Dokument:
Das macht ihn zu einem
Ausnahmehandwerker, der sich immer konsequent jeder Vermarktung
widersetzt hat. Cartier-Bresson war und ist ein Unantastbarer, auch
deshalb, weil seine Fotografie als Kunstform lange verkannt
wurde.
Nun steht sie im Rampenlicht, ist Geld wert.
Cartier-Bressons Fotos erreichen den Kunstmarkt, von Galeristen
glühend gepriesen. Nicht wenige verdächtigen den unbestechlichen
Reporter Cartier-Bresson nun, die Menschen positioniert, die
Realitäten im Sinne des Bildes geformt zu haben. Das mag ein Teil
der Wahrheit sein, aber selbst wenn da und dort nachgeholfen wurde:
Der Moment lässt sich nur drängen, niemals
domestizieren.
Doch der Moment als Erdung des Ereignisses
wird zunehmend unwichtig, und so steht der alte Mann am Ende seines
Lebens für eine Fotografie, die mit ihm auszusterben droht. Die
aktive Generation, die Avantgarde der gegenwärtigen Lichtbildner,
schöpft ihre Möglichkeiten aus einem Meer digitaler Angebote. Da hat
die „Realität“ nur noch wenig Gewicht, Pixeldokument und Software
drängen die Fotografie zur Fortsetzung der Schöpfung. Der achte Tag
ist längst angebrochen.
Das war abzusehen. Seit zehn Jahren
schon drängt die digitale Fotografie in den Markt der aktuellen
Berichterstattung. Kein Agenturfotograf, auch kein Bildberichter
einer Tageszeitung (es sei denn, er wäre ein unverbesserlicher
Romantiker) fotografiert heute noch auf chemischem Trägermaterial.
Auch der Amateurmarkt wird längst umgeschichtet, digitale
Fotografie verspricht einer der letzten Wachstumsmärkte einer
gebeutelten Industrie zu werden. Da will keiner im nostalgischen
Abseits übrig bleiben. Ähnlich dem analogen Vinyl nach Einführung
der digitalen CD droht auch dem Zelluloid ein
Nischendasein.
Das elektronische Material ist geduldiger als
Papier, es lässt fast jede Manipulation mit sich geschehen, ohne
Komplikationen. Inzwischen erkennen nur noch geschulte Experten ein
digital bearbeitetes Bild. In der Modefotografie, stets die Heimat
wohlstandshungriger Avantgardisten, strebt diese Entwicklung ihrem
Höhepunkt zu. Waren dort vor fünf Jahren noch die Bilder eines
Jürgen Teller oder Wolfgang Tillmanns gefragt, beide schonungslose
Vertreter der realistischen Bildersprache, die selbst Supermodels
ungestraft im grellen Blitzlicht verunstalten durften, so sind es
heute die neuen Arbeiten des Franzosen Jean-Baptiste Mondino oder
jene des Dänen Sølve Sundsbø, der seine unbekannten Akteure in der
digitalen Nachbearbeitung mit einer makellos glänzenden Haut und
knitterfreier Kleidung beglückt. Da dauert die Mutation am
Bildschirm inzwischen zehnmal länger als der vorangegangene
Fototermin im Studio. Auch der Abgebildete verliert sein Selbst, die
Grenze zur Malerei verschwimmt.

Datensätze:
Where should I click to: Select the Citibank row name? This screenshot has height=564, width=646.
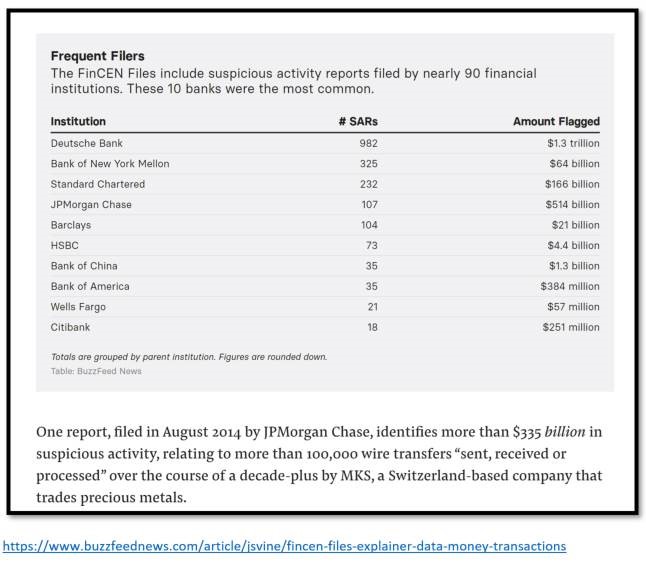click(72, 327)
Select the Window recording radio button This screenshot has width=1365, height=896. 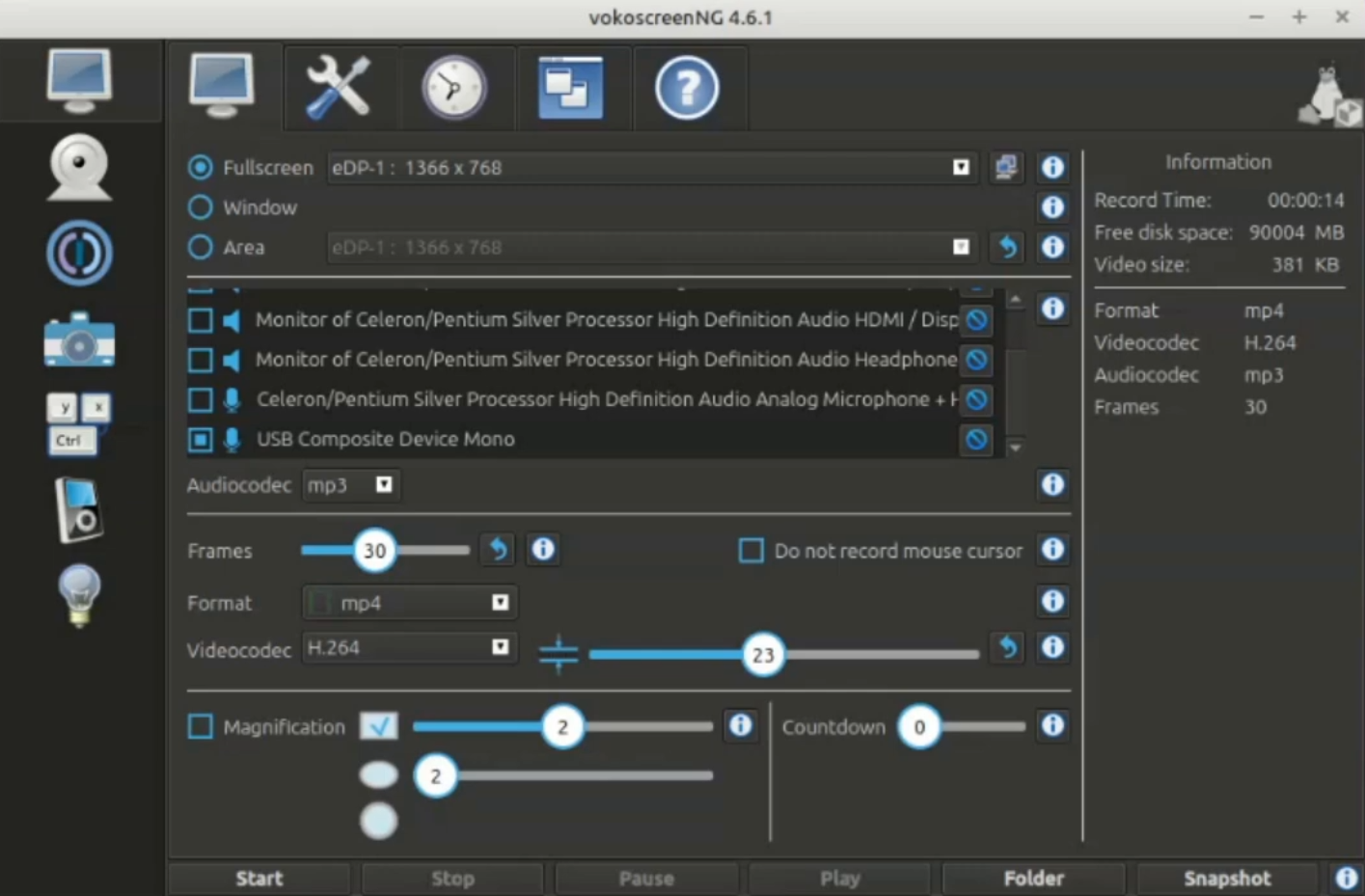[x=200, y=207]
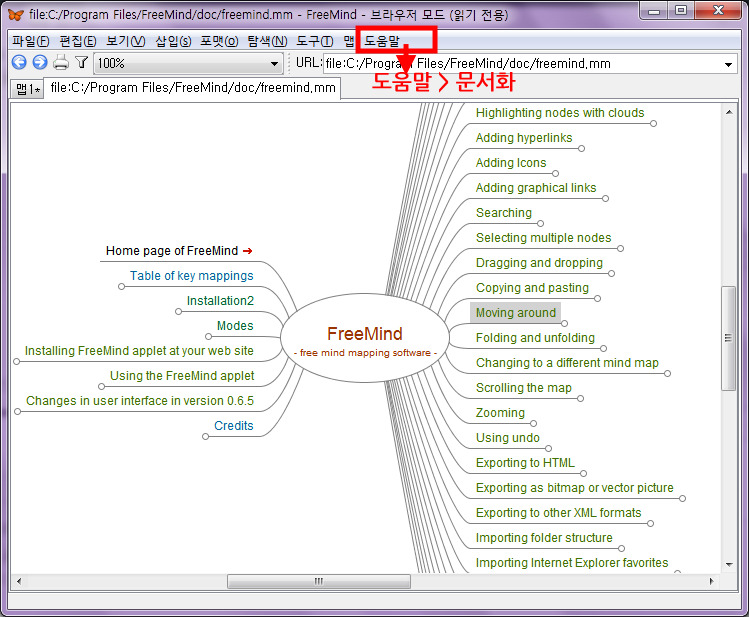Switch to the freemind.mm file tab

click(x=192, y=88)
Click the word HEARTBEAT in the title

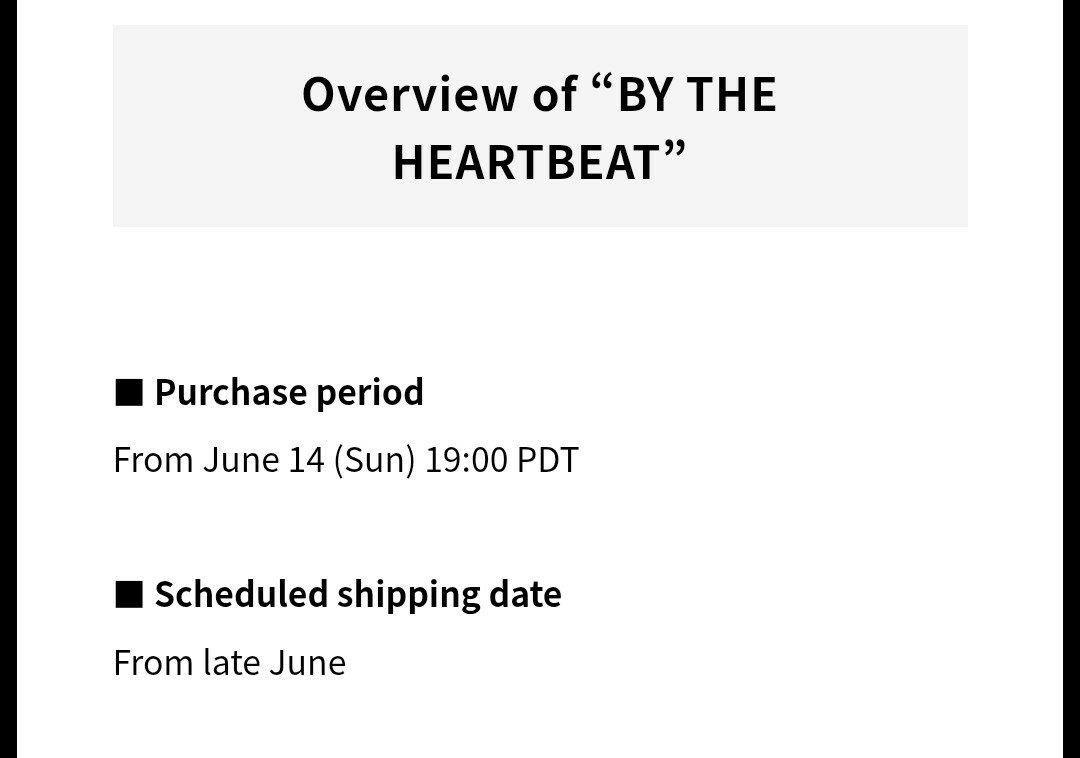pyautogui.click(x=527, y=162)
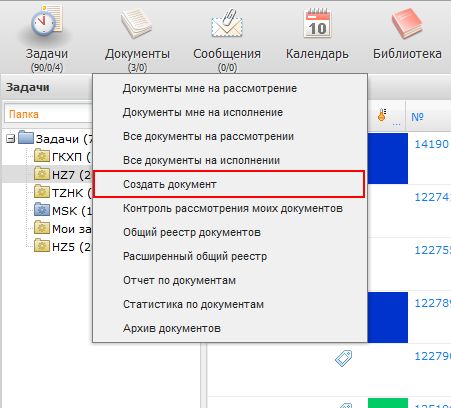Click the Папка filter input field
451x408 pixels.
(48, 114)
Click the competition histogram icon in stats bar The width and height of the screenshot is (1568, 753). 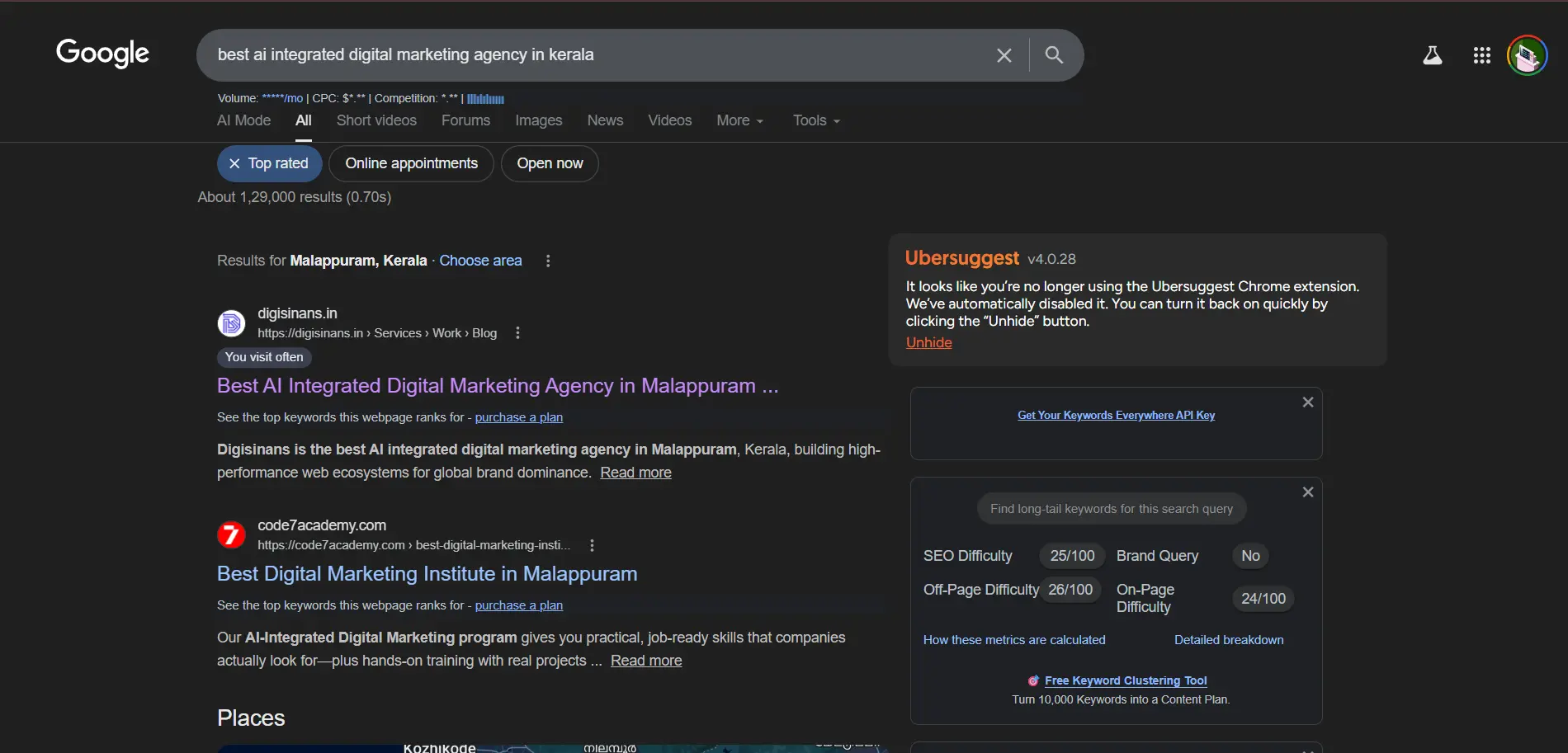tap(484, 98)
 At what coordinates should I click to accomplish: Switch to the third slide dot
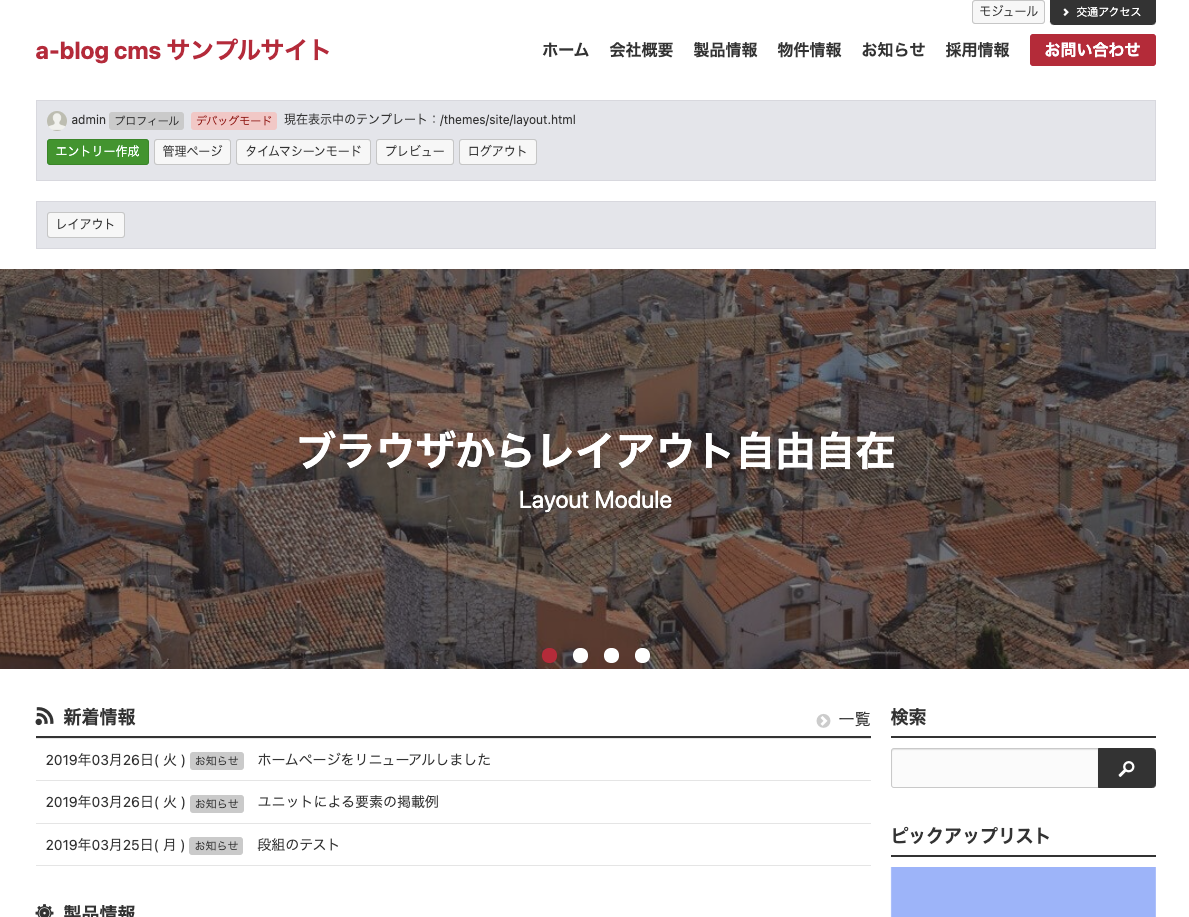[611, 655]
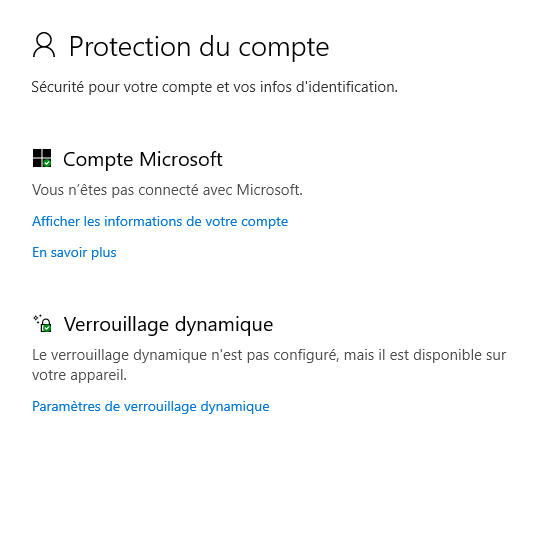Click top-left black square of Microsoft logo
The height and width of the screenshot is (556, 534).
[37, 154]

Arbeitsanweisungen:
(1) Übertrage den Satz „Inzwischen erkennen nur noch geschulte Experten ein digital bearbeitetes Bild.“ aus dem Dokument ins Englische.
(2) Schreibe aus dem Dokument die Passage von „Nun steht sie“ bis „domestizieren.“ wortgetreu ab.
Stütze dich ausschließlich auf das Dokument.

Ergebnisse je Aufgabe:
(1) Nowadays only trained experts can recognize a digitally edited image.

(2)
Nun steht sie im Rampenlicht, ist Geld wert.
Cartier-Bressons Fotos erreichen den Kunstmarkt, von Galeristen
glühend gepriesen. Nicht wenige verdächtigen den unbestechlichen
Reporter Cartier-Bresson nun, die Menschen positioniert, die
Realitäten im Sinne des Bildes geformt zu haben. Das mag ein Teil
der Wahrheit sein, aber selbst wenn da und dort nachgeholfen wurde:
Der Moment lässt sich nur drängen, niemals
domestizieren.